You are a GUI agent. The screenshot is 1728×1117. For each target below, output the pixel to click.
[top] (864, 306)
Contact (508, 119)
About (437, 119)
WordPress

Work order
Every line of the listing should be printed again exactly.

Answer box
You are a GUI agent. The screenshot is 1728×1117. For each target below, output the pixel to click.
[top] (864, 306)
Contact (508, 119)
About (437, 119)
WordPress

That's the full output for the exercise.